**TASK DIRECTIONS**
Reproduce word for word the stretch of the material from its start through the line containing "(1384, 650)", both ends included, and leave the pictures out.

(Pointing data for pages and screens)
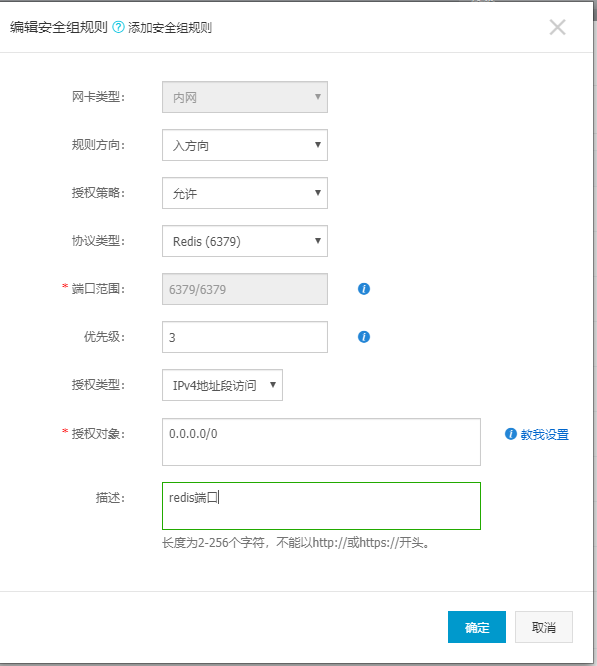Click the blue info icon before 教我设置

tap(510, 434)
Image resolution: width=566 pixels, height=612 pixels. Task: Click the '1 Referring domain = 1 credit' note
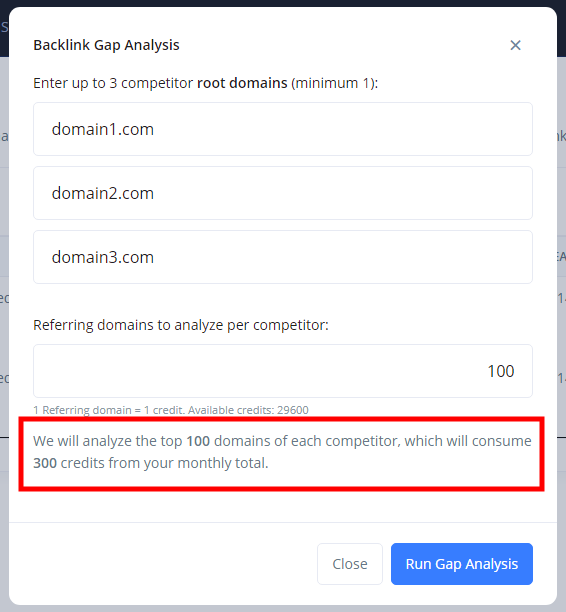pos(109,410)
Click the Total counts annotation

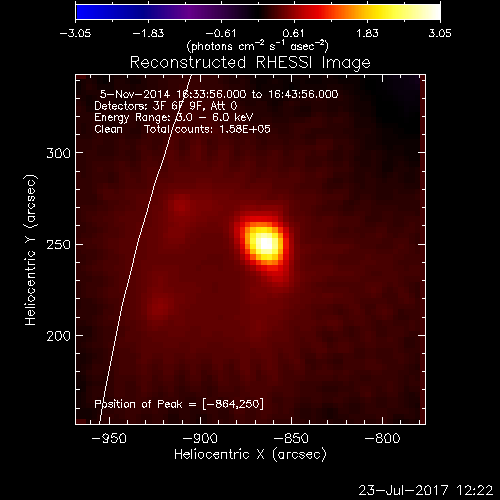click(207, 129)
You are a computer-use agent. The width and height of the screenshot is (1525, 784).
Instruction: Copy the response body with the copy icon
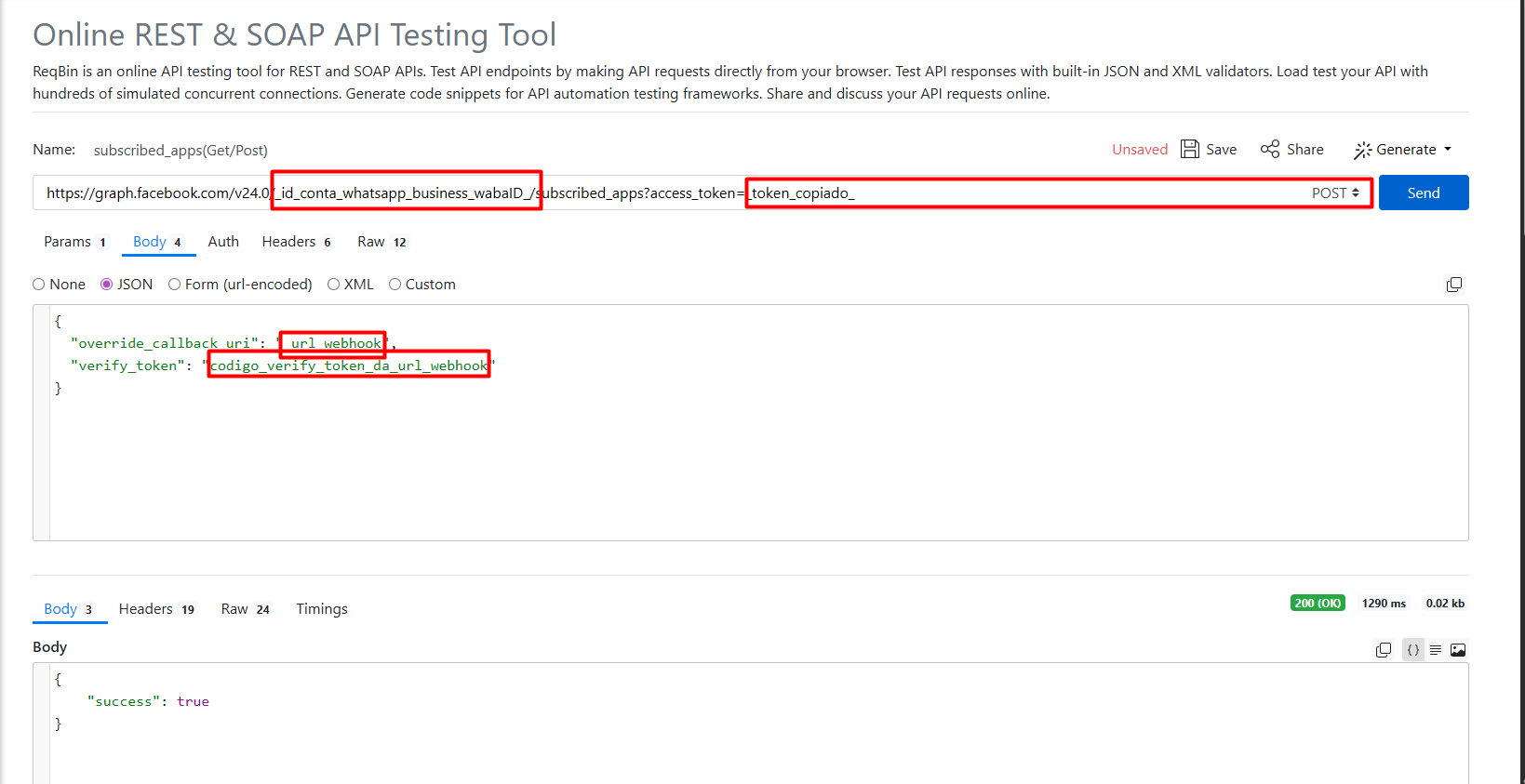(1384, 650)
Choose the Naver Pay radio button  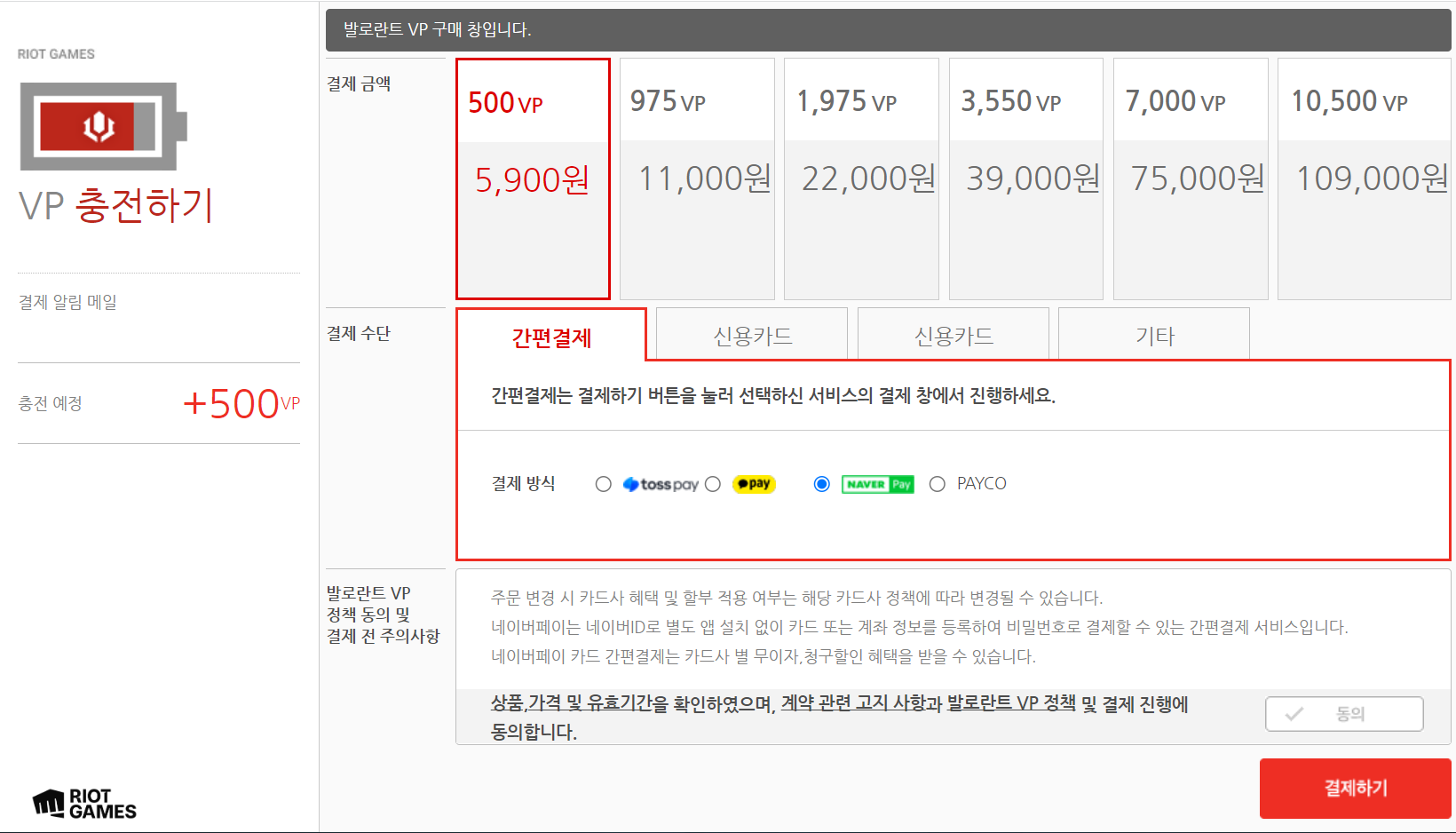click(x=822, y=484)
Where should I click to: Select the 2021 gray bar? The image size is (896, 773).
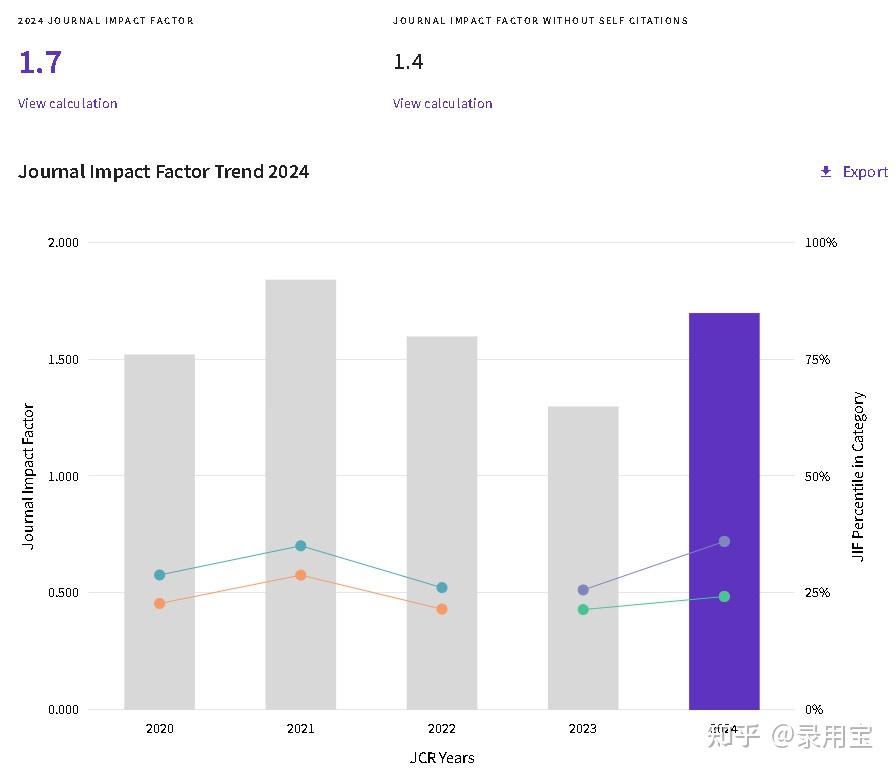pyautogui.click(x=301, y=495)
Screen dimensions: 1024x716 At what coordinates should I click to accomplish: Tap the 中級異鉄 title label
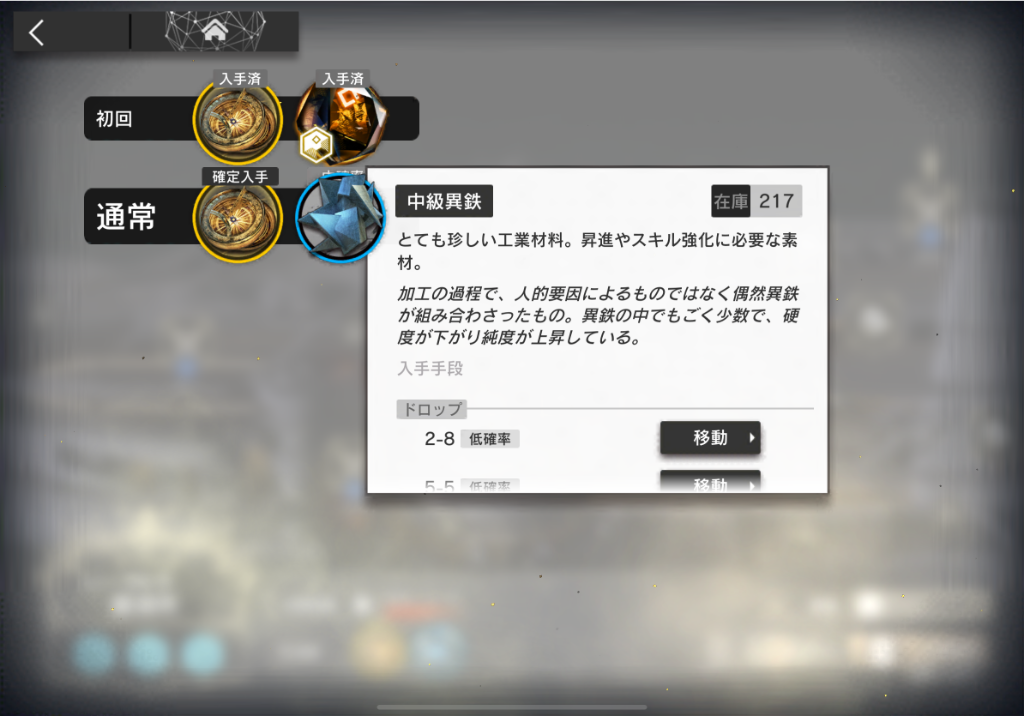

**RESULT FOR THIS TASK**
Click the blue info icon before 教我设置

tap(510, 434)
Image resolution: width=566 pixels, height=612 pixels. Task: Click the '1 Referring domain = 1 credit' note
pos(109,410)
Click the Total counts annotation

click(207, 129)
You are a computer-use agent. The width and height of the screenshot is (1525, 784).
Instruction: Copy the response body with the copy icon
(1384, 650)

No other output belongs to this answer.